We are testing the performance of metadata when stored in JSONB compared to a traditional EAV catalogue (commonly used in biomedical scenarios), using a PostgreSQL 9.4 server.
I get a problem when trying to improve the EAV performance with proper indexing. This is an issue that I have encountered also with other queries on other tables so I fear we are making some fundamental mistake.
To model the EAV I have three tables:
data that contains all the Entities (not shown)
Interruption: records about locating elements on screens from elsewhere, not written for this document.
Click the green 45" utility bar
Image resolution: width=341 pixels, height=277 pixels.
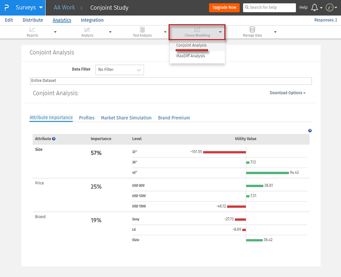(267, 173)
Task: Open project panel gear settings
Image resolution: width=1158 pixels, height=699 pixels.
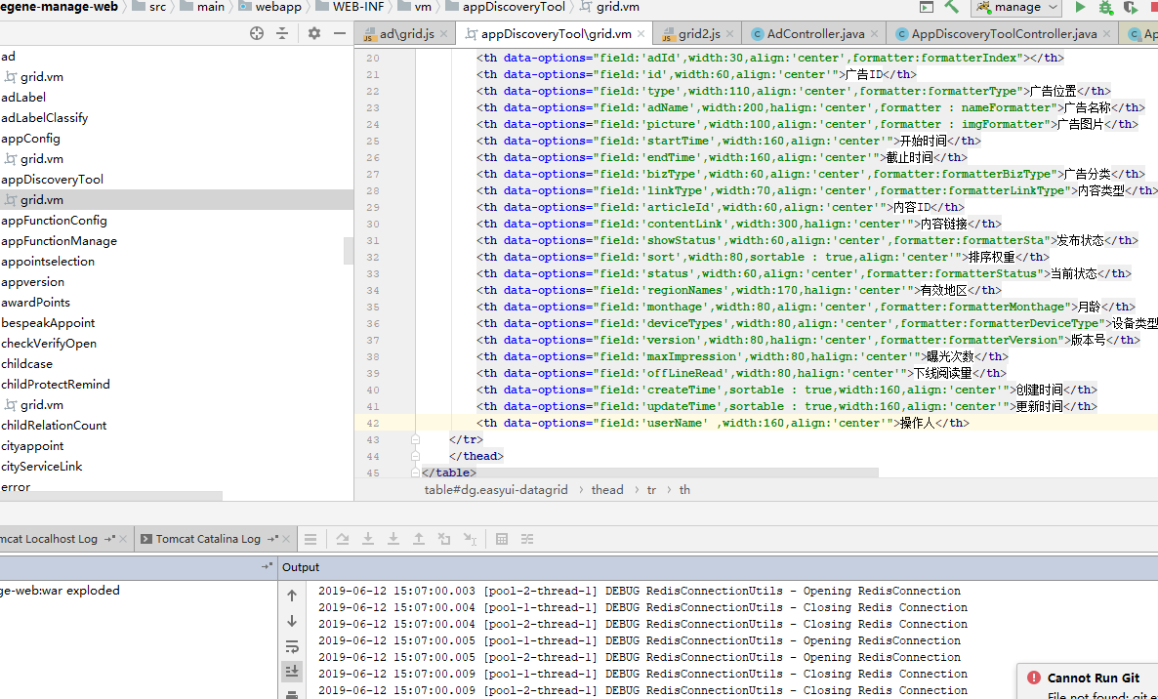Action: coord(314,33)
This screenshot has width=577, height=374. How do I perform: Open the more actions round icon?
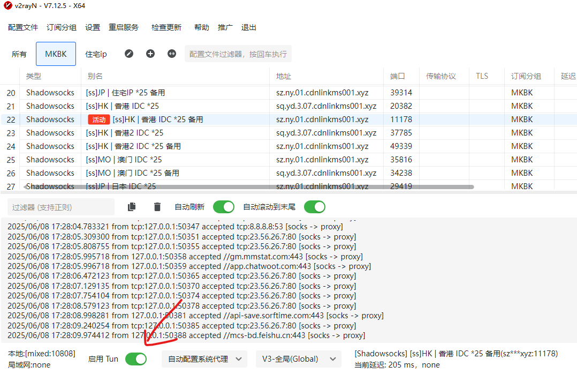(171, 54)
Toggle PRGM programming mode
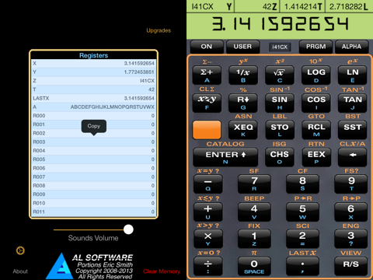The width and height of the screenshot is (373, 280). (315, 47)
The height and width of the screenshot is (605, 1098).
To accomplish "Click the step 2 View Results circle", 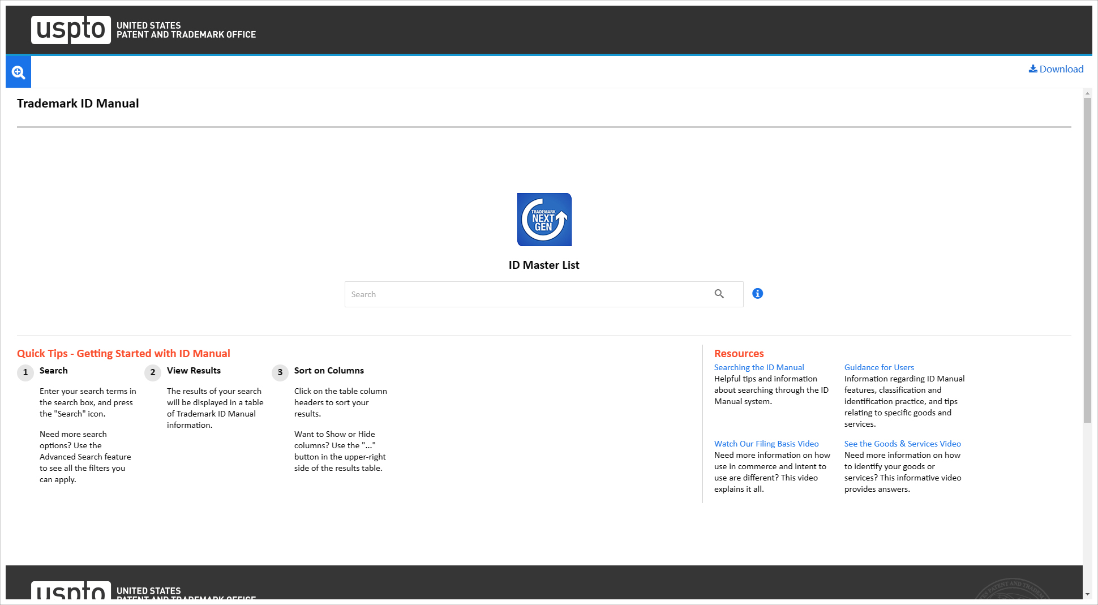I will pyautogui.click(x=153, y=372).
eav_attribute that contains all the Attributes
CREATE TABLE eav_attribute ( id serial PRIMARY KEY, data_type integer NOT NULL, loop integer, name text NOT NULL, field_type text NOT NULL, has_unit boolean, created_at timestamp with time zone NOT NULL, updated_at timestamp with time zone NOT NULL );
eav_value_text_data that contains all the Values
CREATE TABLE eav_value_text_data ( id serial PRIMARY KEY, entity integer NOT NULL, attribute integer NOT NULL, value text NOT NULL, created_at timestamp with time zone NOT NULL, updated_at timestamp with time zone NOT NULL );
With the following foreign key constraint that associates the last two tables (other foreign keys not shown as they are not employed in the query I tried):
ALTER TABLE ONLY eav_value_text_data ADD CONSTRAINT eav_value_text_data_attribute_fkey FOREIGN KEY (attribute) REFERENCES eav_attribute(id);
I have populated the two tables with a huge dataset of genomic variations.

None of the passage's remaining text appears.